Detail from a seventeenth-century tavern scene.

Research Questions

  • We are also asking whether developments in the theory and practices of sociability help explain the increased traffic and consumption of intoxicants.

  • This insight is one of the results of the Phil’s ESRC Research Fellowship, which identified the early modern era as the moment when the language of ‘society’ was introduced and assimilated into the English vernacular. A synonym for ‘company’ and ‘fellowship’, ‘society’ meant purposeful and voluntary association. These ranged from corporate associations (such as the great trading companies) to institutions (like clubs and churches) to interactions: moments of co-presence, possibly though not necessarily on a recurring basis, which follow written or tacit conventions and rituals (such as alehouse company, dinner-table society, and so on).

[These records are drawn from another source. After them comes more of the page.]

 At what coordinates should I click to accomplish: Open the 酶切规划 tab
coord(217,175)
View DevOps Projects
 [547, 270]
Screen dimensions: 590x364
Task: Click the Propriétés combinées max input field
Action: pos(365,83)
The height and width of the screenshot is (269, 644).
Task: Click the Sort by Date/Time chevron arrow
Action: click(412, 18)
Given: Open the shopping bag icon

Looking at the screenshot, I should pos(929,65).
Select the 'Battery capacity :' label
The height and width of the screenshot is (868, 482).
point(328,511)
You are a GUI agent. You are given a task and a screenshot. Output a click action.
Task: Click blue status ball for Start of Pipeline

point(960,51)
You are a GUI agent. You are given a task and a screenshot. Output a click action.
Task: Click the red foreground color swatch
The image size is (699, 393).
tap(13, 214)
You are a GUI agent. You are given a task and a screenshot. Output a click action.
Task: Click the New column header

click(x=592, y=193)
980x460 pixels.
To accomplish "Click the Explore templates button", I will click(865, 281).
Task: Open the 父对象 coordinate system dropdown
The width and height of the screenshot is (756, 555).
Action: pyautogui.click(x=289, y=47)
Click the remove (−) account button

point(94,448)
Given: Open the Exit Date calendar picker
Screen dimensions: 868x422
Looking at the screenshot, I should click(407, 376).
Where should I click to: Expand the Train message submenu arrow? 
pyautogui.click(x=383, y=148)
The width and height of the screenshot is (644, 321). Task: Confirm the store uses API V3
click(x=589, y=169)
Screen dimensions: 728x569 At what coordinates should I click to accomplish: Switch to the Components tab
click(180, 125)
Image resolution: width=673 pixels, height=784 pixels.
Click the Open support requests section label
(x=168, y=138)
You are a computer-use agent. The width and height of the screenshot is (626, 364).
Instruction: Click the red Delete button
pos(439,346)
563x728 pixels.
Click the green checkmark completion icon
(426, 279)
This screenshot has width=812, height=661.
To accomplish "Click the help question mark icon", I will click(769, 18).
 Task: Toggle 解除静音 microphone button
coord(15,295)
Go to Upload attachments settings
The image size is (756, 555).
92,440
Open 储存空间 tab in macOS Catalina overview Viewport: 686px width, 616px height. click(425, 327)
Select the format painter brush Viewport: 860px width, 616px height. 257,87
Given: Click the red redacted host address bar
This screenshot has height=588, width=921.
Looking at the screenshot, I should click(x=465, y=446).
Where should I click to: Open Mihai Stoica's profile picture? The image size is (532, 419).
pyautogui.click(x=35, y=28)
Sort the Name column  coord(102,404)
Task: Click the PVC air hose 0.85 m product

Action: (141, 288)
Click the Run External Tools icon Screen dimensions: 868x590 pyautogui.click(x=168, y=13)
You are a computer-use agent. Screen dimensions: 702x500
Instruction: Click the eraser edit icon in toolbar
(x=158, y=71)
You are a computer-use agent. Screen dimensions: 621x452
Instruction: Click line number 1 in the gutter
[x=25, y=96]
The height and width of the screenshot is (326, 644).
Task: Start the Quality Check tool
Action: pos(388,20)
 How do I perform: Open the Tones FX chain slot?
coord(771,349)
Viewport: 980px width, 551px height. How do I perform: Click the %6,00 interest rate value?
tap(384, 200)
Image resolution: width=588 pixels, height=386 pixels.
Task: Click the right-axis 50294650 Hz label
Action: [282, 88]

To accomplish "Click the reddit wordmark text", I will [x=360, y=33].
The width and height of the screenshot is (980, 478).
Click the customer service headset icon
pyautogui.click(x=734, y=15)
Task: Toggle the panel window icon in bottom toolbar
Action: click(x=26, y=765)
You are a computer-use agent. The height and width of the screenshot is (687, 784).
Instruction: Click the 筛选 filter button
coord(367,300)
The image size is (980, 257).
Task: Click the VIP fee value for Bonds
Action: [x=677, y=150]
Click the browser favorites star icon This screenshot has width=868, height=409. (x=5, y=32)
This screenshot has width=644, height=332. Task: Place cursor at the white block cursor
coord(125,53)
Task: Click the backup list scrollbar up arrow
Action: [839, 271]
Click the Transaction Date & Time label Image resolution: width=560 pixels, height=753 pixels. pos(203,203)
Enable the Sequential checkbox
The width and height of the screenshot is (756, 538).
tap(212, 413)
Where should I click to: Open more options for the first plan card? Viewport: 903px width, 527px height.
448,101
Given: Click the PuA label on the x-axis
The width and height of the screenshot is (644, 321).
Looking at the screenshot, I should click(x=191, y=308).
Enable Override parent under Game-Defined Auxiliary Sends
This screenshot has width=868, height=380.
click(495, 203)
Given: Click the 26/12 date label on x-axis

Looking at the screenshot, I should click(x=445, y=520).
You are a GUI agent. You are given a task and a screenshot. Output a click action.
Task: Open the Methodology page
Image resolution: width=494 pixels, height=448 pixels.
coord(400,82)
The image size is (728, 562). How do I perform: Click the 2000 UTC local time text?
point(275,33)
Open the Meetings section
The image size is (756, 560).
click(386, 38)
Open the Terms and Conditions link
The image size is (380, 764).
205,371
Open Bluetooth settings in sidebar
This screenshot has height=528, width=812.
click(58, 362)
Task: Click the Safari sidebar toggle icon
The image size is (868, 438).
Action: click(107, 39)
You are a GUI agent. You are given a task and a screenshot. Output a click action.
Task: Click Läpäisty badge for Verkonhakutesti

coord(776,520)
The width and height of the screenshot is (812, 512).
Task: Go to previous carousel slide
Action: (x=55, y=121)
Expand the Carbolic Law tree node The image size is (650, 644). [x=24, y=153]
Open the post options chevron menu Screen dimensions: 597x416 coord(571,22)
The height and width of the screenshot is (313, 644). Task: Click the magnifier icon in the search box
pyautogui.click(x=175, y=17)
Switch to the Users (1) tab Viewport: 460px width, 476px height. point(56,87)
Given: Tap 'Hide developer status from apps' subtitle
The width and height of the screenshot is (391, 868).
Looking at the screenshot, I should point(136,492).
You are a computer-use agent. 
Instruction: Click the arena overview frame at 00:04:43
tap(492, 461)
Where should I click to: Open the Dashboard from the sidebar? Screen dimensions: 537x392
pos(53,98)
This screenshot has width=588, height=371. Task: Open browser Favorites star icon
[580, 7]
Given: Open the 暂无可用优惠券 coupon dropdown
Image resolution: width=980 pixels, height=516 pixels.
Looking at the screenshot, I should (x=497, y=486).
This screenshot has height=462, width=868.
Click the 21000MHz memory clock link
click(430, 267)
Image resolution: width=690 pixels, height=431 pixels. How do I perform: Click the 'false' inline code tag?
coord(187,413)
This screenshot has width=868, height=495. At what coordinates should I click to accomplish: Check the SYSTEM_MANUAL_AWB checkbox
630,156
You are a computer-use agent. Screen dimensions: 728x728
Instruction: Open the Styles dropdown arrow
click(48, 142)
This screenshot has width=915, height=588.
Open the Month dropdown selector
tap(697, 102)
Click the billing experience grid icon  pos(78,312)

  • Between 1580 and 1740 these types of ‘society’ proliferated in England and the project explores the relationship between these social and economic developments and the culture of intoxication.

Find out more about this theme and our methodology in our church court depositions blog post

Sources

Depositional material from the ecclesiastical and secular courts can be used to recover remarkable amounts of qualitative detail about everyday instances of ‘society’, ‘company’, and ‘fellowship’ between 1580 and 1740. Witness statements taken from marital disputes, contested wills, cases of defamation, thefts, and assaults will accordingly be transcribed in order to analyse the role of intoxicants in everyday social interactions. Depositional material can be used to glean data on: the institutional and physical location of ‘company’; the identity of retailers and suppliers; the sociology of the participants involved; the language with which ordinary people described and conceived of their sociability, drinking and intoxicated states between 1580 and 1740; and the conventions, rituals, and codes of consumption. These sources allow unparalleled insight into the practices of ordinary men and women, providing the basis for an historical ethnography of sociability and drinking.